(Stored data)
______

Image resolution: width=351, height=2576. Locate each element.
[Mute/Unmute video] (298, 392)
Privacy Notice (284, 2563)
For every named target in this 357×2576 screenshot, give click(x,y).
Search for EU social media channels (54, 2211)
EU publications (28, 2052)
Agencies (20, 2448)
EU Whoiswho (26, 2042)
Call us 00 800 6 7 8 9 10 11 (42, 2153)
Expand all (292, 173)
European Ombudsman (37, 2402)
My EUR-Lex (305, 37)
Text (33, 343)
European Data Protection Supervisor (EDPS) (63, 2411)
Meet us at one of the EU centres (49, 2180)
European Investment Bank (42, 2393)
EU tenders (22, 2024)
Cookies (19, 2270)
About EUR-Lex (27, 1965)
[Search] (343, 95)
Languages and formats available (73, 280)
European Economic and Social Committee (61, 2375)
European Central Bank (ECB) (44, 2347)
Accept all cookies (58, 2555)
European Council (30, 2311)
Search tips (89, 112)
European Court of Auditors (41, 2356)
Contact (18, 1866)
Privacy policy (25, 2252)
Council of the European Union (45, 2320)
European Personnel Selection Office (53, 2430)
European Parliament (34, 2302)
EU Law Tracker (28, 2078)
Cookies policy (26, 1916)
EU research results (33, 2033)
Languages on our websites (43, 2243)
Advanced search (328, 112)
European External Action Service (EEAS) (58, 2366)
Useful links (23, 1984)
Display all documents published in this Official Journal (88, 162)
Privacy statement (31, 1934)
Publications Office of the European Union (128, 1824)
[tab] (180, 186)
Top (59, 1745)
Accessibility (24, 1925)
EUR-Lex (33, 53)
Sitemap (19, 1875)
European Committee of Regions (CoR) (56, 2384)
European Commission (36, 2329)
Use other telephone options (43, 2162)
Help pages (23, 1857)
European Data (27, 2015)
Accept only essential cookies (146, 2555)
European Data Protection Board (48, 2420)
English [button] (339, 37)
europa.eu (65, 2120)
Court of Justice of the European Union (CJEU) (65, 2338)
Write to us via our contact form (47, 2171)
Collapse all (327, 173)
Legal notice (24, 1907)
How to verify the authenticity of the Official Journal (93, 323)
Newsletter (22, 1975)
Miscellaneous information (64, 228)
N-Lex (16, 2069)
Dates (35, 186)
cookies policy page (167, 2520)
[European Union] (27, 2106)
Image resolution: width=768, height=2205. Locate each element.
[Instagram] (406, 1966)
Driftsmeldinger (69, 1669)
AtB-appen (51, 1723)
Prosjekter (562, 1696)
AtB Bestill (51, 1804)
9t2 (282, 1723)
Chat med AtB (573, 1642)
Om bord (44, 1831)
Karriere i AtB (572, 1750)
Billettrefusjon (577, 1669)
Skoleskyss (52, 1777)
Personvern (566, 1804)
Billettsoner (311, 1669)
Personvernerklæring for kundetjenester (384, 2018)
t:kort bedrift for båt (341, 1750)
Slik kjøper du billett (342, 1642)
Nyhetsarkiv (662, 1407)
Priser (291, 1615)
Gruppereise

______

Activity – Retype every entry, keeping each character as it was.

Written solution –
Image resolution: width=351, height=2576. Locate each element.
[Mute/Unmute video] (298, 392)
Privacy Notice (284, 2563)
For every named target in this 357×2576 screenshot, give click(x,y).
Search for EU social media channels (54, 2211)
EU publications (28, 2052)
Agencies (20, 2448)
EU Whoiswho (26, 2042)
Call us 00 800 6 7 8 9 10 11 (42, 2153)
Expand all (292, 173)
European Ombudsman (37, 2402)
My EUR-Lex (305, 37)
Text (33, 343)
European Data Protection Supervisor (EDPS) (63, 2411)
Meet us at one of the EU centres (49, 2180)
European Investment Bank (42, 2393)
EU tenders (22, 2024)
Cookies (19, 2270)
About EUR-Lex (27, 1965)
[Search] (343, 95)
Languages and formats available (73, 280)
European Economic and Social Committee (61, 2375)
European Central Bank (ECB) (44, 2347)
Accept all cookies (58, 2555)
European Council (30, 2311)
Search tips (89, 112)
European Court of Auditors (41, 2356)
Contact (18, 1866)
Privacy policy (25, 2252)
Council of the European Union (45, 2320)
European Personnel Selection Office (53, 2430)
European Parliament (34, 2302)
EU Law Tracker (28, 2078)
Cookies policy (26, 1916)
EU research results (33, 2033)
Languages on our websites (43, 2243)
Advanced search (328, 112)
European External Action Service (EEAS) (58, 2366)
Useful links (23, 1984)
Display all documents published in this Official Journal (88, 162)
Privacy statement (31, 1934)
Publications Office of the European Union (128, 1824)
[tab] (180, 186)
Top (59, 1745)
Accessibility (24, 1925)
EUR-Lex (33, 53)
Sitemap (19, 1875)
European Committee of Regions (CoR) (56, 2384)
European Commission (36, 2329)
Use other telephone options (43, 2162)
Help pages (23, 1857)
European Data (27, 2015)
Accept only essential cookies (146, 2555)
European Data Protection Board (48, 2420)
English [button] (339, 37)
europa.eu (65, 2120)
Court of Justice of the European Union (CJEU) (65, 2338)
Write to us via our contact form (47, 2171)
Collapse all (327, 173)
Legal notice (24, 1907)
How to verify the authenticity of the Official Journal (93, 323)
Newsletter (22, 1975)
Miscellaneous information (64, 228)
N-Lex (16, 2069)
Dates (35, 186)
cookies policy page (167, 2520)
[European Union] (27, 2106)
Image resolution: width=768, height=2205. Locate each element.
[Instagram] (406, 1966)
Driftsmeldinger (69, 1669)
AtB-appen (51, 1723)
Prosjekter (562, 1696)
AtB Bestill (51, 1804)
9t2 (282, 1723)
Chat med AtB (573, 1642)
Om bord (44, 1831)
Karriere i AtB (572, 1750)
Billettrefusjon (577, 1669)
Skoleskyss (52, 1777)
Personvern (566, 1804)
Billettsoner (311, 1669)
Personvernerklæring for kundetjenester (384, 2018)
t:kort bedrift for båt (341, 1750)
Slik kjøper du billett (342, 1642)
Nyhetsarkiv (662, 1407)
Priser (291, 1615)
Gruppereise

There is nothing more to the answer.